Your assignment
Would you output all the entries below without altering a word?

Entries provided
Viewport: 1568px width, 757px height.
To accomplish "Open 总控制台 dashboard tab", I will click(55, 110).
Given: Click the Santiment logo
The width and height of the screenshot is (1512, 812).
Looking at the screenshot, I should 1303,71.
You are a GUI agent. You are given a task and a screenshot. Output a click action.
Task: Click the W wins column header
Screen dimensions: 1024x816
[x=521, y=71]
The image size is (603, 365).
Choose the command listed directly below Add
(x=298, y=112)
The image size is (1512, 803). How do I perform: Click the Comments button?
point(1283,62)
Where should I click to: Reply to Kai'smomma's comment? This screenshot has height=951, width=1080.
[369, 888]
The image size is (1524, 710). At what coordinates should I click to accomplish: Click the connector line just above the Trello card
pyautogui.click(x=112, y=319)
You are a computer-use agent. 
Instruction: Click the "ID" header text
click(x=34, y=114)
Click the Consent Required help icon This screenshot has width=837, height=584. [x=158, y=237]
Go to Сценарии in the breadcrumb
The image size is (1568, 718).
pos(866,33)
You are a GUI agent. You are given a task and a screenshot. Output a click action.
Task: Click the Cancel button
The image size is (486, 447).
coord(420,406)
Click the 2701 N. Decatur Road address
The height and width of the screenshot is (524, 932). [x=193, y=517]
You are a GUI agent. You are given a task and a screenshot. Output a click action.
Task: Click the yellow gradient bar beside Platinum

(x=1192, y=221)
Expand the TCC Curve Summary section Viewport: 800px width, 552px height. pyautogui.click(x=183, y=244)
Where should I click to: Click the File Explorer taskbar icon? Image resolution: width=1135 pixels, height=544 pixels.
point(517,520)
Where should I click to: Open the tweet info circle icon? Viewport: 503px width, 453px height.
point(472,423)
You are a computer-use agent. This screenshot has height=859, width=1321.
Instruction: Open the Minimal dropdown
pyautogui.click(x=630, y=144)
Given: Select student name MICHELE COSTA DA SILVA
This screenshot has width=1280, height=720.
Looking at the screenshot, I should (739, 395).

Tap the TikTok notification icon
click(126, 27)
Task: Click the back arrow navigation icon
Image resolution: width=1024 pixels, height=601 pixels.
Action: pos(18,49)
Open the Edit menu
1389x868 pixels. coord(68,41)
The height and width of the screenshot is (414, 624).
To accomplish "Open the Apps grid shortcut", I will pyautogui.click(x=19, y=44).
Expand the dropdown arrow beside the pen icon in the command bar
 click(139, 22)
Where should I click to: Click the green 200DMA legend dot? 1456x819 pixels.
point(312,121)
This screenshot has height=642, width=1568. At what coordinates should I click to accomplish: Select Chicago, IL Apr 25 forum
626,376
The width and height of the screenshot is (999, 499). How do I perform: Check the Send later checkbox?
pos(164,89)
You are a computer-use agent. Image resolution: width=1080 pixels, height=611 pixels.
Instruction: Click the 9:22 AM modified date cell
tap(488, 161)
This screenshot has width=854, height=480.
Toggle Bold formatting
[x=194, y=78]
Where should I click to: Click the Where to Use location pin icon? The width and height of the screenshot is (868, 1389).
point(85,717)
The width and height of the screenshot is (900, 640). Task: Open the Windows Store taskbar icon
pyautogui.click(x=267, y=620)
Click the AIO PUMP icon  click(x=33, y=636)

Task result
Viewport: 1568px width, 757px height.
To accomplish "Open 总控制台 dashboard tab", I will click(55, 110).
Given: Click the Santiment logo
The width and height of the screenshot is (1512, 812).
Looking at the screenshot, I should 1303,71.
You are a GUI agent. You are given a task and a screenshot. Output a click action.
Task: Click the W wins column header
Screen dimensions: 1024x816
[x=521, y=71]
The image size is (603, 365).
Choose the command listed directly below Add
(x=298, y=112)
The image size is (1512, 803). How do I perform: Click the Comments button?
point(1283,62)
Where should I click to: Reply to Kai'smomma's comment? This screenshot has height=951, width=1080.
[369, 888]
The image size is (1524, 710). At what coordinates should I click to accomplish: Click the connector line just above the Trello card
pyautogui.click(x=112, y=319)
You are a computer-use agent. 
Instruction: Click the "ID" header text
click(x=34, y=114)
Click the Consent Required help icon This screenshot has width=837, height=584. [x=158, y=237]
Go to Сценарии in the breadcrumb
The image size is (1568, 718).
pos(866,33)
You are a GUI agent. You are given a task and a screenshot. Output a click action.
Task: Click the Cancel button
The image size is (486, 447).
coord(420,406)
Click the 2701 N. Decatur Road address
The height and width of the screenshot is (524, 932). [x=193, y=517]
You are a GUI agent. You are given a task and a screenshot. Output a click action.
Task: Click the yellow gradient bar beside Platinum

(x=1192, y=221)
Expand the TCC Curve Summary section Viewport: 800px width, 552px height. pyautogui.click(x=183, y=244)
Where should I click to: Click the File Explorer taskbar icon? Image resolution: width=1135 pixels, height=544 pixels.
point(517,520)
Where should I click to: Open the tweet info circle icon? Viewport: 503px width, 453px height.
point(472,423)
You are a computer-use agent. This screenshot has height=859, width=1321.
Instruction: Open the Minimal dropdown
pyautogui.click(x=630, y=144)
Given: Select student name MICHELE COSTA DA SILVA
This screenshot has width=1280, height=720.
Looking at the screenshot, I should (739, 395).

Tap the TikTok notification icon
click(126, 27)
Task: Click the back arrow navigation icon
Image resolution: width=1024 pixels, height=601 pixels.
Action: pos(18,49)
Open the Edit menu
1389x868 pixels. coord(68,41)
The height and width of the screenshot is (414, 624).
To accomplish "Open the Apps grid shortcut", I will pyautogui.click(x=19, y=44).
Expand the dropdown arrow beside the pen icon in the command bar
 click(139, 22)
Where should I click to: Click the green 200DMA legend dot? 1456x819 pixels.
point(312,121)
This screenshot has height=642, width=1568. At what coordinates should I click to accomplish: Select Chicago, IL Apr 25 forum
626,376
The width and height of the screenshot is (999, 499). How do I perform: Check the Send later checkbox?
pos(164,89)
You are a computer-use agent. Image resolution: width=1080 pixels, height=611 pixels.
Instruction: Click the 9:22 AM modified date cell
tap(488, 161)
This screenshot has width=854, height=480.
Toggle Bold formatting
[x=194, y=78]
Where should I click to: Click the Where to Use location pin icon? The width and height of the screenshot is (868, 1389).
point(85,717)
The width and height of the screenshot is (900, 640). Task: Open the Windows Store taskbar icon
pyautogui.click(x=267, y=620)
Click the AIO PUMP icon  click(x=33, y=636)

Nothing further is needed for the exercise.